• Work instruction
Return only those lines of the material that contain "computer".

━━━━━ Dataset extract

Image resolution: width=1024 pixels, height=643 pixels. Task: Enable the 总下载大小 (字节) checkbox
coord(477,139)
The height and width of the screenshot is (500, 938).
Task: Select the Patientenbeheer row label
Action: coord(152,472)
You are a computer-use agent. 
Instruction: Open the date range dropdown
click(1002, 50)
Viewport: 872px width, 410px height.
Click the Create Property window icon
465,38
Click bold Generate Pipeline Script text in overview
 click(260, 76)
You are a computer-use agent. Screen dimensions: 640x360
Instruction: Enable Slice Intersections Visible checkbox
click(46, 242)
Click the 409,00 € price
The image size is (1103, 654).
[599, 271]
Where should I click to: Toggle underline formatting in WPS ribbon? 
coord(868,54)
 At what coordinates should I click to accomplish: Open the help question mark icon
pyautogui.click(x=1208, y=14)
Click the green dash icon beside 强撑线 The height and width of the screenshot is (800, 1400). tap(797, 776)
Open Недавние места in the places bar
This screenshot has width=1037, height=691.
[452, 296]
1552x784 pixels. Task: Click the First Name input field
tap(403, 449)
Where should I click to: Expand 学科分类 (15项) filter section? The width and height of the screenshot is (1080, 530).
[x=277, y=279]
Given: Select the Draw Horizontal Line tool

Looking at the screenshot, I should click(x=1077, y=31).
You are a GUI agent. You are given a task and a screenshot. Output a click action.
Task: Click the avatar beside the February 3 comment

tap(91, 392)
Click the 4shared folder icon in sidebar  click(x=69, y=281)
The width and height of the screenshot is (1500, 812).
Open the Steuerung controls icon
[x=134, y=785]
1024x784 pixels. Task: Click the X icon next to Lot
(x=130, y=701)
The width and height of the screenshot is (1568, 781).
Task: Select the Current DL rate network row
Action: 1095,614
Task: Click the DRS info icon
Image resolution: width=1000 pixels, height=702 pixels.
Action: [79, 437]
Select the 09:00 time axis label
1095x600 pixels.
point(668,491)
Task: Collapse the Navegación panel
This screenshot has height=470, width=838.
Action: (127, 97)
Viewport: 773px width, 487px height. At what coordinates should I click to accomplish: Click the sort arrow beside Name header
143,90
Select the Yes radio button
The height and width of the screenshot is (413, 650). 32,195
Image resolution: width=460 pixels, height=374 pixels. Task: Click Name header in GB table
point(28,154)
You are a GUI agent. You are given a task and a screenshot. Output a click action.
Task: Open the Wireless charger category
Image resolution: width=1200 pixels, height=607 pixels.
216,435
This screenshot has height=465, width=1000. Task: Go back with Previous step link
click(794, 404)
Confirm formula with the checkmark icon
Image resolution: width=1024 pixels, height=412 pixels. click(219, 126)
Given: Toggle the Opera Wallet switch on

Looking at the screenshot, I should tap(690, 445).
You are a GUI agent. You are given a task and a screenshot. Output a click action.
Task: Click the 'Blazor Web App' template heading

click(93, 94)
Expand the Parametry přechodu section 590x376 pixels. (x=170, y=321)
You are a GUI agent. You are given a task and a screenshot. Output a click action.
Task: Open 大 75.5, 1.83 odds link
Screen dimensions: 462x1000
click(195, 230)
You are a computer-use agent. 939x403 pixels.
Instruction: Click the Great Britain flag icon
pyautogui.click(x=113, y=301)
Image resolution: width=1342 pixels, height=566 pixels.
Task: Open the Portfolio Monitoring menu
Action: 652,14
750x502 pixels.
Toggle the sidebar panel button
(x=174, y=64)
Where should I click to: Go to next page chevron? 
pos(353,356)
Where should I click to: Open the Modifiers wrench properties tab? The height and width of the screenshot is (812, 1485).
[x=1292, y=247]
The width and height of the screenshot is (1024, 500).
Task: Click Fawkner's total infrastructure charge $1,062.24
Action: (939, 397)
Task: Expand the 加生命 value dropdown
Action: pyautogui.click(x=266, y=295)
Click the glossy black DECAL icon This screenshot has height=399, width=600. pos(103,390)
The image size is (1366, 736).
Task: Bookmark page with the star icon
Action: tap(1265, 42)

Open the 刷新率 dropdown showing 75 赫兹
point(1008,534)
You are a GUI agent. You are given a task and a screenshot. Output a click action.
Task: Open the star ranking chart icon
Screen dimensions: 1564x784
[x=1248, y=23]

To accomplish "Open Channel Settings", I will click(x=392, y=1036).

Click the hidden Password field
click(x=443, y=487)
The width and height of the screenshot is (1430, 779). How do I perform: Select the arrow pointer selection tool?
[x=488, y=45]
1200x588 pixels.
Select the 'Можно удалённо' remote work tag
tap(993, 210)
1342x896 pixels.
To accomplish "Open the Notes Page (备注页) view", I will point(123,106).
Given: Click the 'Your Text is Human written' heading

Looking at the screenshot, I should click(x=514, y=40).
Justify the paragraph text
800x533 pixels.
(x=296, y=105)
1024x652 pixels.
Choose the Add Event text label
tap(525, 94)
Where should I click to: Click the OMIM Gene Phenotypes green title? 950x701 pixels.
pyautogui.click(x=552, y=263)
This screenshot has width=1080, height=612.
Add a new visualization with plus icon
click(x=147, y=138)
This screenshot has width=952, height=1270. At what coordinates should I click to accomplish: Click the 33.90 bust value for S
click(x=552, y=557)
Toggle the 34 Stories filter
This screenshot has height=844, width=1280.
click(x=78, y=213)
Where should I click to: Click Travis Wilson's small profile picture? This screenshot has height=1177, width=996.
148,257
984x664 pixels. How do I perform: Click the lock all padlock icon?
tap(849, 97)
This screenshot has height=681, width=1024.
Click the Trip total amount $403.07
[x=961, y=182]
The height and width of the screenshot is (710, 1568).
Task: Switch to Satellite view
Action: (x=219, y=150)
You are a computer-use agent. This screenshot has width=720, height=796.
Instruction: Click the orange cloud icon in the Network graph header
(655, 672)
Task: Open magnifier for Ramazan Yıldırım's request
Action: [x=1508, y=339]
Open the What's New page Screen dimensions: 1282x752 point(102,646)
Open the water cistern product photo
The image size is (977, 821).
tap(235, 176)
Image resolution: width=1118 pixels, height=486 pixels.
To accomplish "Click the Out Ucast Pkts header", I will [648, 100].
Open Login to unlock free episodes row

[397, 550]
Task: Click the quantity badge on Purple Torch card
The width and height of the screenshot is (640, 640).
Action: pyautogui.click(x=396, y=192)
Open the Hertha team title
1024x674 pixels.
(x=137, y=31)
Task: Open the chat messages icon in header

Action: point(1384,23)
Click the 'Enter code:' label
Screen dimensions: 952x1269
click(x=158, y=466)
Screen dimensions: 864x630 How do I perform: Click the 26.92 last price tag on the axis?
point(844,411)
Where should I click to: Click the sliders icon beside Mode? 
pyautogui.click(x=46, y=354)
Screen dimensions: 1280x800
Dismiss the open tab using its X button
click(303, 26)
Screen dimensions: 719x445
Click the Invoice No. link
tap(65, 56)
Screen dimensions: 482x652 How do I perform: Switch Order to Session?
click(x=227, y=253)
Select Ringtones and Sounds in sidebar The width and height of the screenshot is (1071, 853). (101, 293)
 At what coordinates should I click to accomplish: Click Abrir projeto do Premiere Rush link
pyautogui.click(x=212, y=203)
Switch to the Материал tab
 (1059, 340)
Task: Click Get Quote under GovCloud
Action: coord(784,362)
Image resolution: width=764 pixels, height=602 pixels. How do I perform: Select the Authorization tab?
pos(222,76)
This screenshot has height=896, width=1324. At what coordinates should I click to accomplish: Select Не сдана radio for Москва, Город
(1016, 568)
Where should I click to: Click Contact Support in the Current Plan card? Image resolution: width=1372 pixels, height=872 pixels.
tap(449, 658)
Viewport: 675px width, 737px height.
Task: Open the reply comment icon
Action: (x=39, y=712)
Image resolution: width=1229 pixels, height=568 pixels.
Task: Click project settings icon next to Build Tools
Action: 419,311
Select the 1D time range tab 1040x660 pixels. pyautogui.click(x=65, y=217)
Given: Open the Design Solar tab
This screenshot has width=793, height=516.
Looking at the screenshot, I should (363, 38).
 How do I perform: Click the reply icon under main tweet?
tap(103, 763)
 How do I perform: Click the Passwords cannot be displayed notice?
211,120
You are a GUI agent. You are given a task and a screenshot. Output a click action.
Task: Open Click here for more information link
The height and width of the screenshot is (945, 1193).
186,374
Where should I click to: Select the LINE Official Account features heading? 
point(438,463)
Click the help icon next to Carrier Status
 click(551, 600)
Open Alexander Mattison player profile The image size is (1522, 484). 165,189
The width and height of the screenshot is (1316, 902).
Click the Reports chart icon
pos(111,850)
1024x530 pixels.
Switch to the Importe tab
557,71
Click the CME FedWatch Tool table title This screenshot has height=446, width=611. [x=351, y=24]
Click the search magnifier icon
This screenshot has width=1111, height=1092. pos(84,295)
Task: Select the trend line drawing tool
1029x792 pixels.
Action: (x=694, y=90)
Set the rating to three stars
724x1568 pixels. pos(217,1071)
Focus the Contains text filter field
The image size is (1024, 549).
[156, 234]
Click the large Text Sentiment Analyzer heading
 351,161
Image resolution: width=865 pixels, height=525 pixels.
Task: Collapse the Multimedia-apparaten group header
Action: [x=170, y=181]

━━━━━━━━━━

• Exercise solution
You are a computer-use agent. 
You are a computer-use agent. Screen dimensions: 640x360
You are a computer-use agent. 939x403 pixels.
You are a computer-use agent. This screenshot has width=720, height=796.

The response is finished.